* [Task to carry out]: Look through the records below and state how many lines carry the string "agent", adding nothing.

* [Extracted information]:

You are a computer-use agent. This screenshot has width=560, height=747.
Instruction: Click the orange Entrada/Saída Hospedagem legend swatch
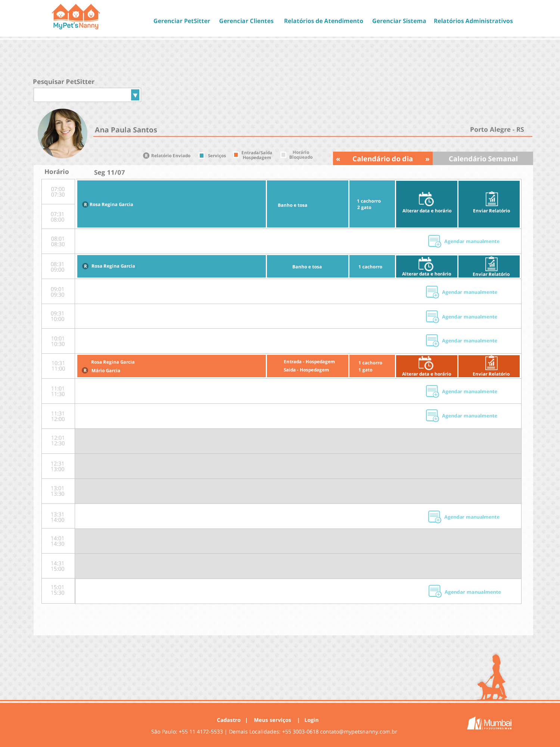pos(236,155)
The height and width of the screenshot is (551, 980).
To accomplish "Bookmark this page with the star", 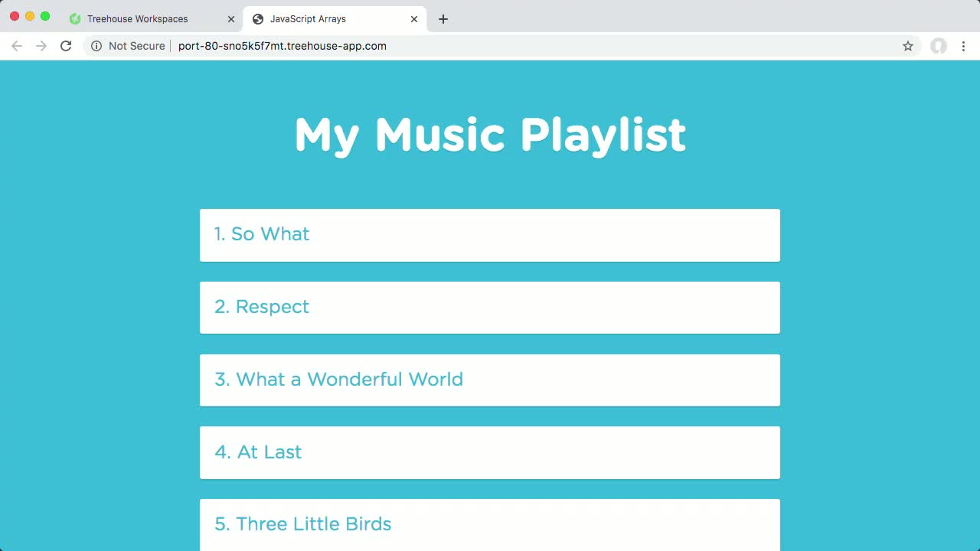I will [x=908, y=46].
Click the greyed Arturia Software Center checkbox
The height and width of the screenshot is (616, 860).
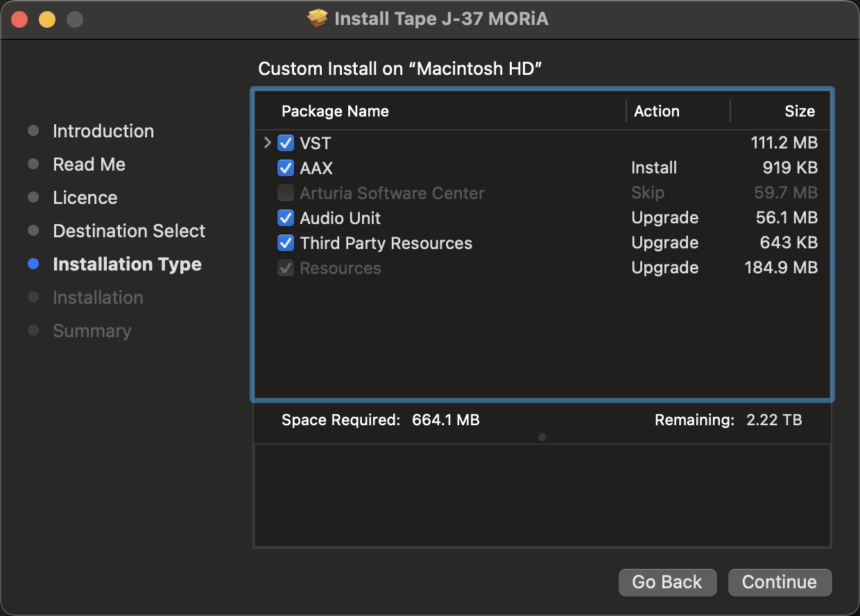(286, 193)
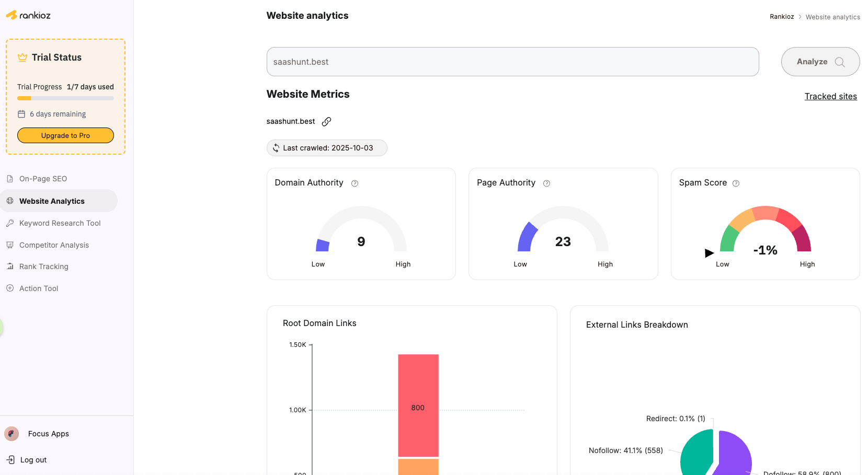Click the Spam Score help icon
Viewport: 868px width, 475px height.
pyautogui.click(x=736, y=183)
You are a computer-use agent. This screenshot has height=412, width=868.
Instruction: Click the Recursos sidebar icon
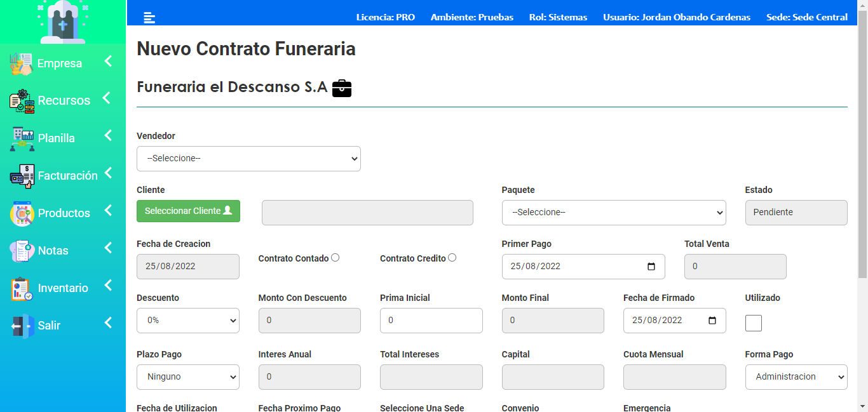[22, 101]
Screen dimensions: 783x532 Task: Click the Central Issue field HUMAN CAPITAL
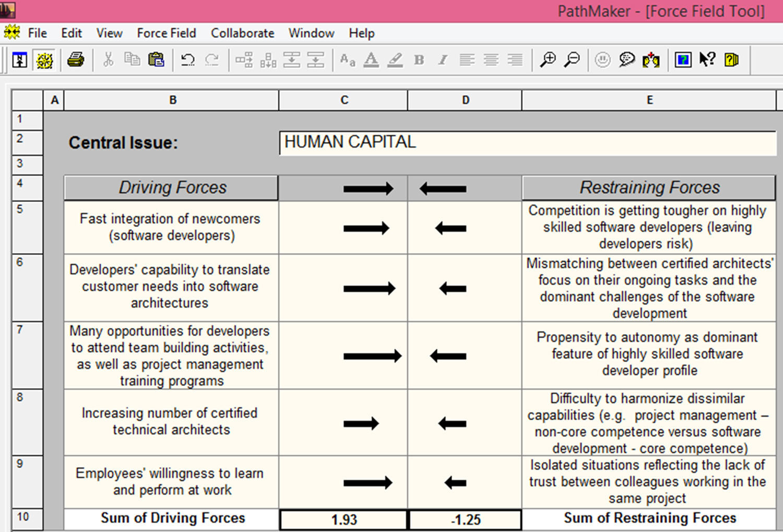(x=527, y=143)
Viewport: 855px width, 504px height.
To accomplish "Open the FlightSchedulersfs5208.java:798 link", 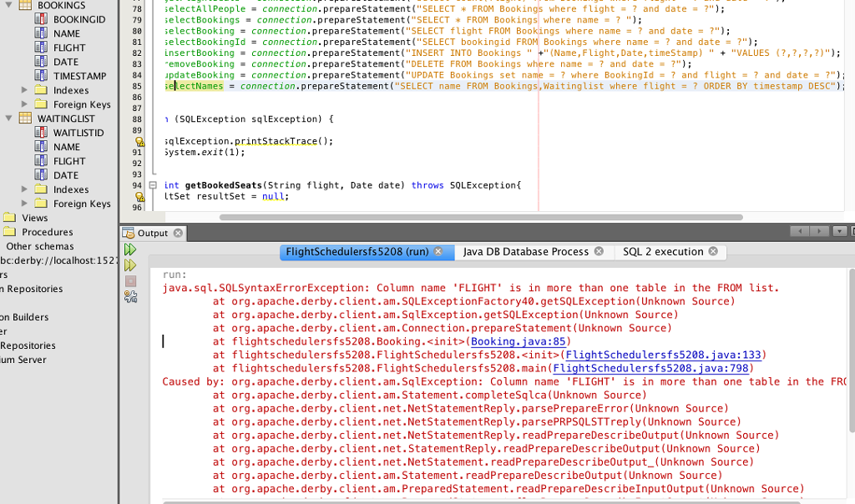I will [x=651, y=368].
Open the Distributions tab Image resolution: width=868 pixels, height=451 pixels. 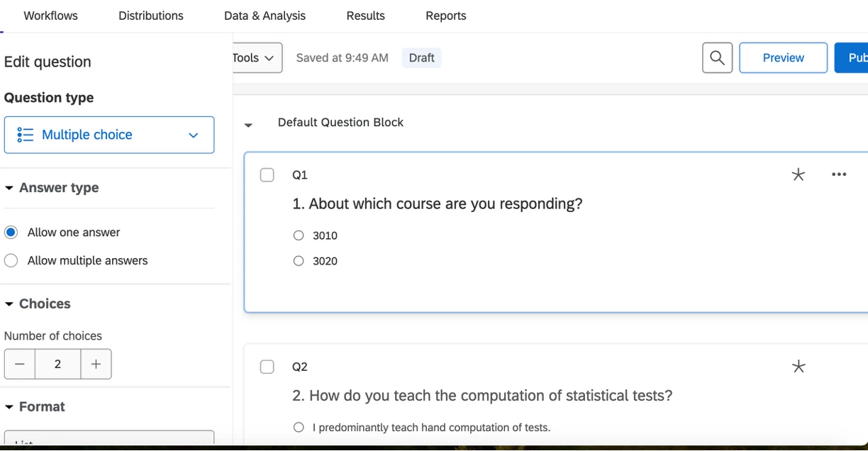click(150, 16)
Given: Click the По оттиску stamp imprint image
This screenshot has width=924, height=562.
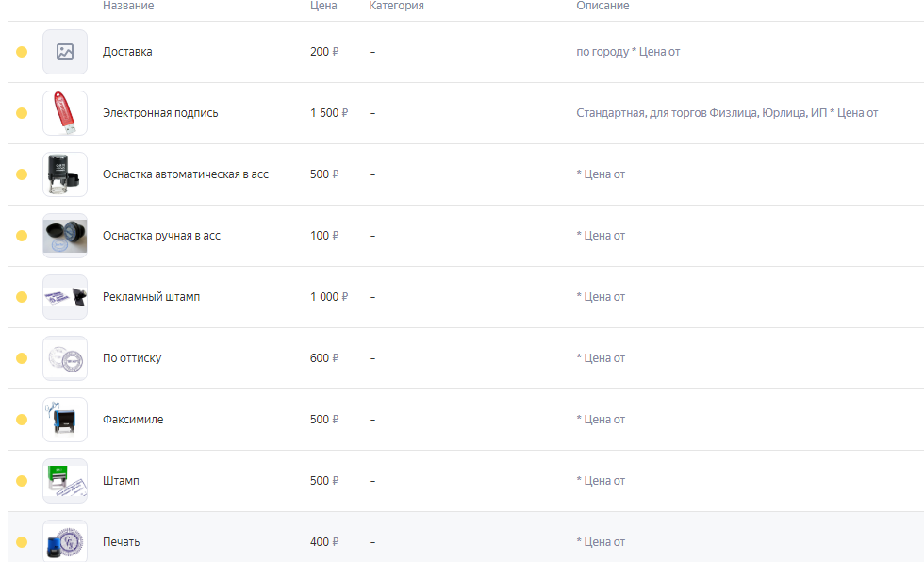Looking at the screenshot, I should [x=65, y=358].
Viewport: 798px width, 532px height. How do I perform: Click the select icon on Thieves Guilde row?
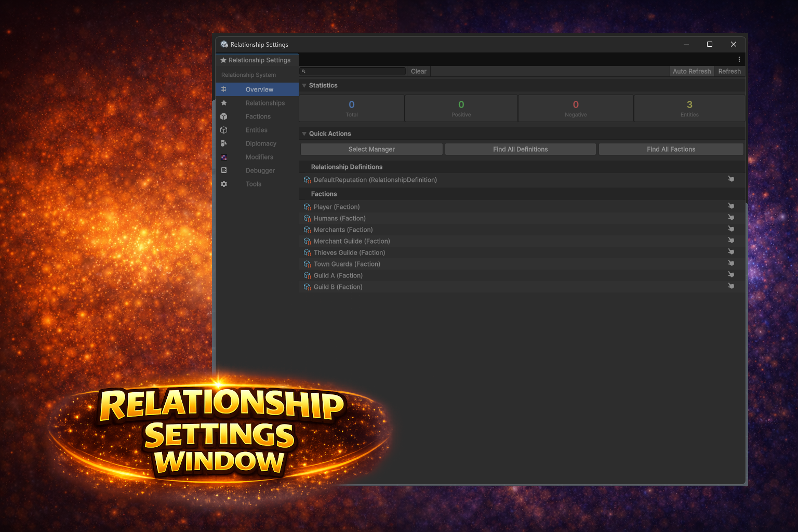tap(731, 252)

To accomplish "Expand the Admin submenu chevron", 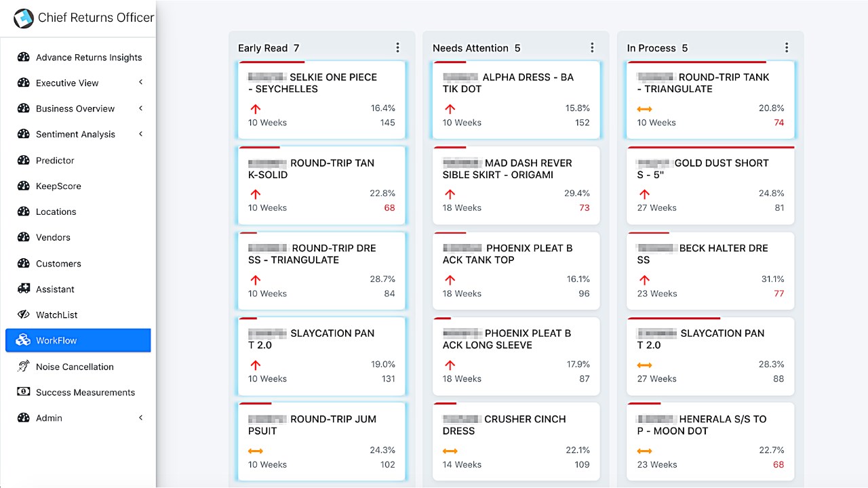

* [Finished exercise]: 2